Figure EV1. NLRP3 p.Q308H resulted in puncta distribution and ASC oligomerization.

(A) Representative images of HEK293T cells transfected with NLRP3 wild type (WT) or p.Q308H tagged with YFP; Arrowheads denote cells with a puncta distribution of NLRP3. Scale bars: 10 μm. (B) Gating strategy to analyse the percentage of ASC specking cells in five different gates with low constant ASC-RFP expression and increased expression of NLRP3-YFP wild type (top) or p.Q308H (bottom) calculated as mean fluorescence intensity (MFI). NLRP3-YFP MFI corresponding to the five gates are: 1: 300.25; 2: 564; 3: 1063.25; 4: 2023.75; 5: 3693. As example, in the right panels, the percentage of ASC specking cells is shown in the gate number three for NLRP3 expression. (C) ASC MFI in human blood lymphocytes (white bar), neutrophils (grey bar) and monocytes (blue bar) cultured for 4 h, from healthy donors and germline CAPS patients whole blood with the NLRP3 variants p.R262W, p.D305N, p.T350M and p.A441T; Centre values represent the mean (n = 5 healthy, n = 5 patients) and error bars represent s.e.m; one-way ANOVA (^##p = 0.0019; **p = 0.0080; ⁺⁺p = 0.0040; ns: not significant p > 0.05).

Figure EV2. Amyloidosis is reduced in ASC-deficient mice.

Congo-red and Haematoxylin and eosin stained in liver, kidney and spleen sections from C57BL/6 and Pycard^–/– mice after 25 days of casein administration. Please note that part of these images are also presented in Fig. 1F. Scale bars: 100 μm.

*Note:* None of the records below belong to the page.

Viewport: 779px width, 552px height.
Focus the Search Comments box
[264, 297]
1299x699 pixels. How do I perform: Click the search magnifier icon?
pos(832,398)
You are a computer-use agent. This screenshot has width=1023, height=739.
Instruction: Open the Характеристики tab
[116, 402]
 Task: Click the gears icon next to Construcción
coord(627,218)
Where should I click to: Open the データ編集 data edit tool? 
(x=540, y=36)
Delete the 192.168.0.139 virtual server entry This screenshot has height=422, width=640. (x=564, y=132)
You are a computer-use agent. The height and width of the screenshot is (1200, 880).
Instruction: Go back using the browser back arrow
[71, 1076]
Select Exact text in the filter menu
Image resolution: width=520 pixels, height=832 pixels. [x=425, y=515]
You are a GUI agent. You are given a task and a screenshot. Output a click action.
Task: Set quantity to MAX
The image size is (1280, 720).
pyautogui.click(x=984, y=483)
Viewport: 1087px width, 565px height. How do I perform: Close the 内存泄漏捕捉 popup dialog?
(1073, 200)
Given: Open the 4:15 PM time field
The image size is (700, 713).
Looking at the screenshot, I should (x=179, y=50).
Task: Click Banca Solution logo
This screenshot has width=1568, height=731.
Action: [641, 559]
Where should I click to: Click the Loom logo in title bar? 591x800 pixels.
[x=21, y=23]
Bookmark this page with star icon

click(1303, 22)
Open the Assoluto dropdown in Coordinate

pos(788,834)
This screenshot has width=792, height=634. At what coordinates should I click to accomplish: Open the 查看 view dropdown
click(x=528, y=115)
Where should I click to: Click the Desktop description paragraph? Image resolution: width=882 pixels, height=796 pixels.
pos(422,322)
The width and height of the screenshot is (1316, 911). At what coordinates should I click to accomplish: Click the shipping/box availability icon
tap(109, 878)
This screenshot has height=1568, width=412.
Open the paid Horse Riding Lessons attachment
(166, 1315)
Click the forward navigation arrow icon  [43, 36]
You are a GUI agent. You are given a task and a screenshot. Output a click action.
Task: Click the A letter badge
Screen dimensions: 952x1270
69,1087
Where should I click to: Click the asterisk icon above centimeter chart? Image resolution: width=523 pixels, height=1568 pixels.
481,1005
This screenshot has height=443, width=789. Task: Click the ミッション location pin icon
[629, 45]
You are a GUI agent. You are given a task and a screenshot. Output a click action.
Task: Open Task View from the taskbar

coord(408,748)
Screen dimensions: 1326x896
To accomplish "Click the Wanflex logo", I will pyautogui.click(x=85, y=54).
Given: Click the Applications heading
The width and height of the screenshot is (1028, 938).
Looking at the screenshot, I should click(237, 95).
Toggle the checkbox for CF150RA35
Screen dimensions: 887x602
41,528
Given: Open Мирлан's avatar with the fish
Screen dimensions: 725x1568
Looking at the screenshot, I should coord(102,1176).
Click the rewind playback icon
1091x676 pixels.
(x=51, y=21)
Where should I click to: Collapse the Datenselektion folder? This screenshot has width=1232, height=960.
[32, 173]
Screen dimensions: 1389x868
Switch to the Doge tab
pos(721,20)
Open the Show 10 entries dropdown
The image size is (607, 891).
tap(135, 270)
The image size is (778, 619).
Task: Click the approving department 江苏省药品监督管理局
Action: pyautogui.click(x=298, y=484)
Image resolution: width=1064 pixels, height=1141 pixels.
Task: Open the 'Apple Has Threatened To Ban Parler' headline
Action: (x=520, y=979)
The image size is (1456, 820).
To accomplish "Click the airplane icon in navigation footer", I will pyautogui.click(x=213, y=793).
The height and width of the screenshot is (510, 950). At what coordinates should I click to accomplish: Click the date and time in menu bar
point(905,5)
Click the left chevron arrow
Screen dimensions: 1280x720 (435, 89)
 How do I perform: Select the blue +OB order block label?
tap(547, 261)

Figure EV3. Administration of ASC oligomers induce amyloidosis in vivo.

Congo-red stained in kidney and lung sections from Pycard^–/– mice after 10, 14 and 18 days of intraperitoneal ASC oligomers administration. Pictures of brightfield and polarized light are shown. As control, kidney, spleen and liver sections from C57BL/6 mice after 18 days of casein administration were stained with Congo-red and visualized under polarized light. Arrowheads denote areas of amyloid deposition. Please note that part of these images are also presented in Fig. 1J. Scale bars: 50 μm.